* _Problems and tasks_:
1. Which forum usernames appear in the forum thread below?
2. Which lines of the entries contain the string "screenshot"? Pull out each one.

* _Selected extract_:
Where does that notion come from anyway?
Is that the conclusion you jumped to just because there is this rumour circling around that it will have 400-480 SPs?
Well, clearly there's a lot more to performance than 400-480 SPs, so even if Llano does have 400-480 SPs, that doesn't mean that AMD is trying to get to 5570 performance level.
Did AMD ever claim they were?

GaiaHunter said:
To expect AMD will realize their 400-480 SP GPU will be bandwidth limited is wishful thinking?

No, to think that glueing 400-480 SP on a CPU+GPU will guarantee 5570-level performance is wishful thinking.
It could be so bandwidth limited that it's barely faster than a 790GX. Who knows at this point?

GaiaHunter said:
Are you telling me that if Llano GPU reach 5570 performance you'll be in pain?

Who knows, I'd be in an alternate universe with completely different laws of physics, apparently.

GaiaHunter said:
But then again, people said it was impossible for Conroe reach as much performance as the initial information claimed. And it reached that performance.

Yea, funny enough it was the same people that are now claiming that Fusion is the best thing since sliced bread, and the people that bought the Barcelona nonsense.
It's always the AMD fanboys.

GaiaHunter said:
Again everyone looking at Llano GPU specs will see immediately the bandwidth problems. It is so obvious that is almost asinine to think AMD engineers wouldn't catch it.

So the question is: what are they going to do about it? The information we have so far tells us they're NOT going to do anything about it. It's going to use dual channel DDR3 memory. Am I correct?
We already know what the bandwidth of dual channel DDR3 memory is, and it's not good enough. PERIOD. THE END. We can reiterate this point until we're blue in the face, but it isn't going to change anything. It's just NOT going to happen.

GaiaHunter said:
Also, at this time, according to the rumour, Llano is already sampling and this time AMD is comparing the GPU performance with their own products.

I'm quite sure they can spin the information in a positive way aswell. It's not that difficult to cook up some benchmarks that aren't very bandwidth-intensive and say "See! It's just as fast as a 5570"... just not in real life situations.

Scali · May 14, 2010

markdvdman said:
Man you gave facts about CONJECTURE.

You are making an assumption they will not sort out memory bandwidth issues. You may well be right but how can you say for certain you are right? You cannot. Let us see and for the greater good let us hope they succeed!

I can be certain because they use dual channel DDR3 memory. That is technology that has been on the market for a few years now. I know for certain how it performs.

markdvdman · May 14, 2010

You cannot be certain at all. You are ASSUMING they will use DDR3 on the RELEASE product?

However, the caching and how it is delivered is more important.

Latency is a big issue but if they sort the caching issues out it may not be.

Some posters supposit Fusion will deliver like radeon 5850 kind of graphics on a cpu die. In 5 years maybe but no chance now.

It will work well (maybe) but you are using conjecture by DEFAULT.

Scali · May 14, 2010

markdvdman said:
You cannot be certain at all. You are ASSUMING they will use DDR3 on the RELEASE product?

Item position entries
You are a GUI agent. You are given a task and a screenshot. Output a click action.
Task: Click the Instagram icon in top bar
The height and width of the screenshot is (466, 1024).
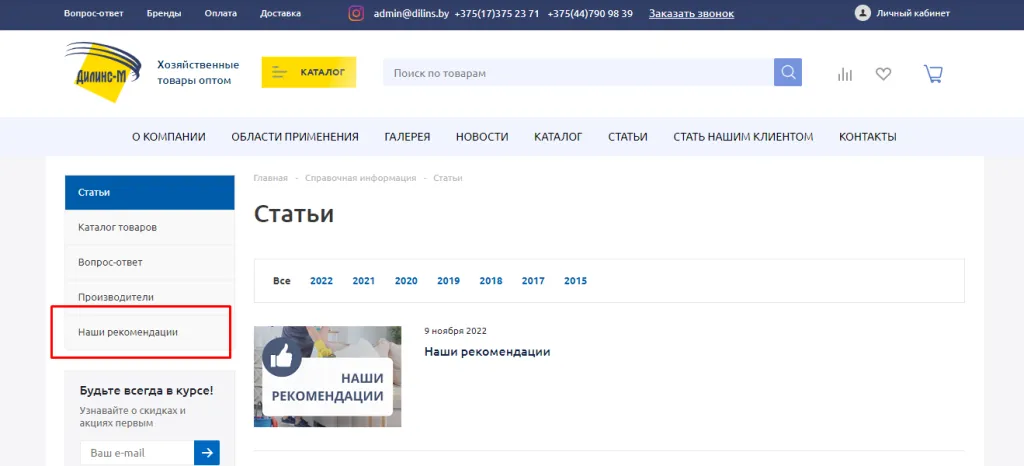click(356, 14)
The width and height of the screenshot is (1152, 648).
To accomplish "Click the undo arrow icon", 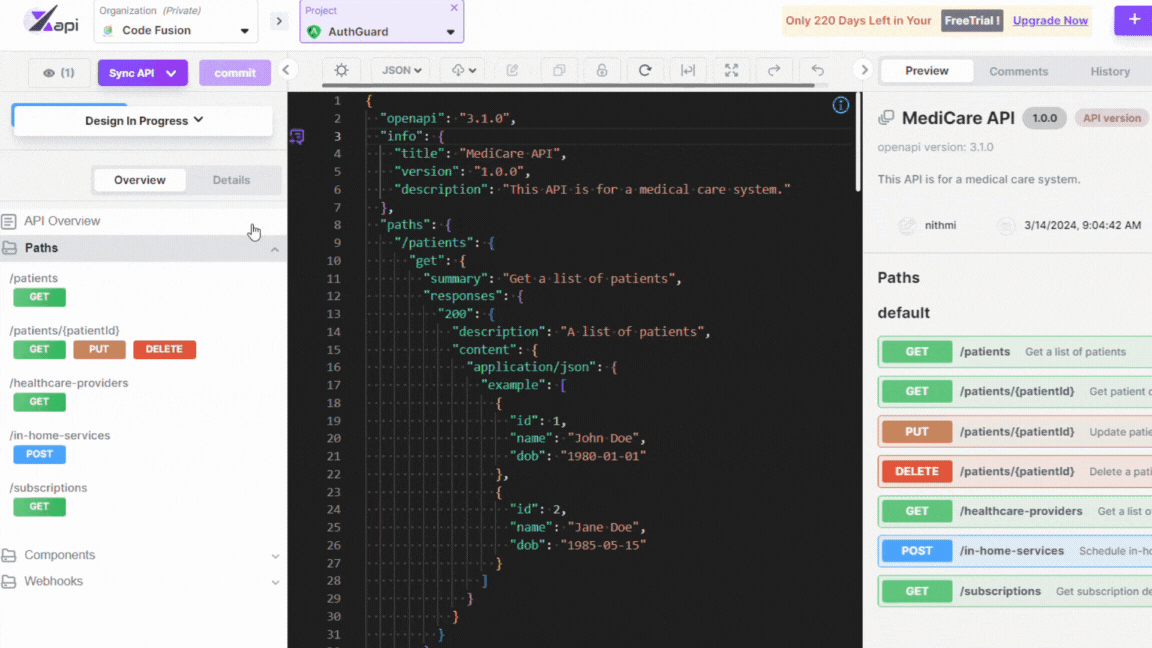I will click(x=817, y=71).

* _Solutions below_:
1. GaiaHunter, Scali, markdvdman

2.
You are a GUI agent. You are given a task and a screenshot. Output a click action.
The height and width of the screenshot is (466, 1024).
The width and height of the screenshot is (1152, 648).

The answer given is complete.